Mais Gallio examinait avec curiosité la jupe de la jeune fille, tombée à ses pieds. Il en tâta l’étoffe, releva sa manche de chemise plus haut que le hâle foncé de son poignet et frotta contre la chair un pan du tissu. Une élevure d’un rouge vif saillit sur la peau blanche.

— Ah ! fit Gallio tranquillement, c’est bien ce que je pensais.

— Qu’est-ce donc ? demanda Justus.

— Je dirais volontiers que c’est la Tunique de Nessus, mais… D’où avez-vous tiré le textile de ce drap ?

— C’est Athon Dazé, répondit Justus. Il a montré aux garçons la manière de le fabriquer.
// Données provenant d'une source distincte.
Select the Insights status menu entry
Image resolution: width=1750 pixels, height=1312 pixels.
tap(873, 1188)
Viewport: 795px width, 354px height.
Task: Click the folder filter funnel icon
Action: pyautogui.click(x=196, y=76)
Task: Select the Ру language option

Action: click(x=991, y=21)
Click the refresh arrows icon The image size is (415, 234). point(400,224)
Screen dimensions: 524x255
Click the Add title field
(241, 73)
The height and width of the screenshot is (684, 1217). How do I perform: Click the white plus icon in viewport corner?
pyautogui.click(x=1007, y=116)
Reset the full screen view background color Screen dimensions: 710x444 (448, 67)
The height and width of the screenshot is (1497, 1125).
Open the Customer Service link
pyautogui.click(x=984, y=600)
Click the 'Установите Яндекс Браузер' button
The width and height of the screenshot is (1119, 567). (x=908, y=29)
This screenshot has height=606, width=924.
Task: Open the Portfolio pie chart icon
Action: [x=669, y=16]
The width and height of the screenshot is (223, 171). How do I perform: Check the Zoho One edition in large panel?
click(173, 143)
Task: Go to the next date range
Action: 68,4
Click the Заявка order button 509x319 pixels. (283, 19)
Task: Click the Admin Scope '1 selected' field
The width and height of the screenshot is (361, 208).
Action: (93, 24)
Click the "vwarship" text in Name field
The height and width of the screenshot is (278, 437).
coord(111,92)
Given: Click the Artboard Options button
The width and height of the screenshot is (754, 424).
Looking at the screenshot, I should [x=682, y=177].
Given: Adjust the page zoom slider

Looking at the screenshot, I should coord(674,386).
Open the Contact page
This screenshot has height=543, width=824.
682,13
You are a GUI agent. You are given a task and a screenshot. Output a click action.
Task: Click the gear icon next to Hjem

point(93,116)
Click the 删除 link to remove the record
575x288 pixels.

— Le vieux renard ! Savez-vous bien qu’il vous a donné comme matière l’ortie Nilgiri… ou ortie Scorpion… Girardenia heterophylla. Ce n’est pas étonnant s’ils se tortillaient ! Hé ! elle pique même quand on en fait des cordages de pont si on ne l’a pas mise à tremper d’abord pendant six semaines. Le rusé animal ! Il a fallu environ une demi-heure pour que la brûlure traversât leur cuir épais, et alors…

Gallio éclata de rire, mais Lotta pleurait dans les bras de la femme du percepteur, et Justus s’était caché la figure entre ses mains.

Girardenia heterophylla ! répéta Gallio. Krenk, pourquoi donc ne m’avez-vous rien dit ? Je vous aurais épargné cette mésaventure. Du feu tissé ! Tout autre que des sauvages Kols l’auraient compris, et, si je connais leurs façons, ils ne vous reviendront jamais.

Il regarda l’autre bord de la rivière, où les convertis poursuivaient leurs lamentations et se vautraient dans les mares, et le rire disparut de son visage, car il vit que c’en était fait de la mission de Tubingue chez les Buria Kol.

Durant trois mois Lotta et Justus eurent beau s’attarder tristement sur les ruines de leur école déserte, jamais ils ne réussirent à amadouer une seule ouaille de leur troupeau, pas même celles qui donnaient le plus d’espérances. Non ! le feu de la Demeure des Méchants, le feu qui court à travers les membres et qui ronge les os, avait mis fin à la conversion. Qui oserait une seconde fois affronter l’ire de Dungara ? Le petit homme et sa femme pouvaient s’en aller ailleurs. Les Buria Kol ne voulaient plus d’eux. Un message officieux avertissant Athon Dazé que si l’on touchait à un cheveu de leurs têtes Athon Dazé et les prêtres de Dungara seraient pendus au fronton du temple par les soins de Gallio, protégea Justus et Lotta des lourdes flèches empoisonnées des Buria Kol, mais on ne déposa plus à leur porte ni poisson, ni volaille, ni miel, ni sel, ni cochonnet. Et, las ! l’homme ne peut vivre par la seule grâce de Dieu, quand la nourriture lui fait défaut.

— Allons-nous-en, ma femme, prononça Justus ; le bien est absent d’ici, et le Seigneur a voulu que quelqu’un d’autre reprenne la tâche en temps opportun… dans le temps qu’il jugera bon. Nous allons partir, et… oui, c’est cela… je vais étudier la botanique.

Si quelqu’un est désireux de convertir à nouveau les Buria Kol, il trouvera au moins sous la montagne de Panth l’embryon d’un bâtiment de mission. Mais la chapelle et l’école ont été depuis longtemps reconquis par la jungle.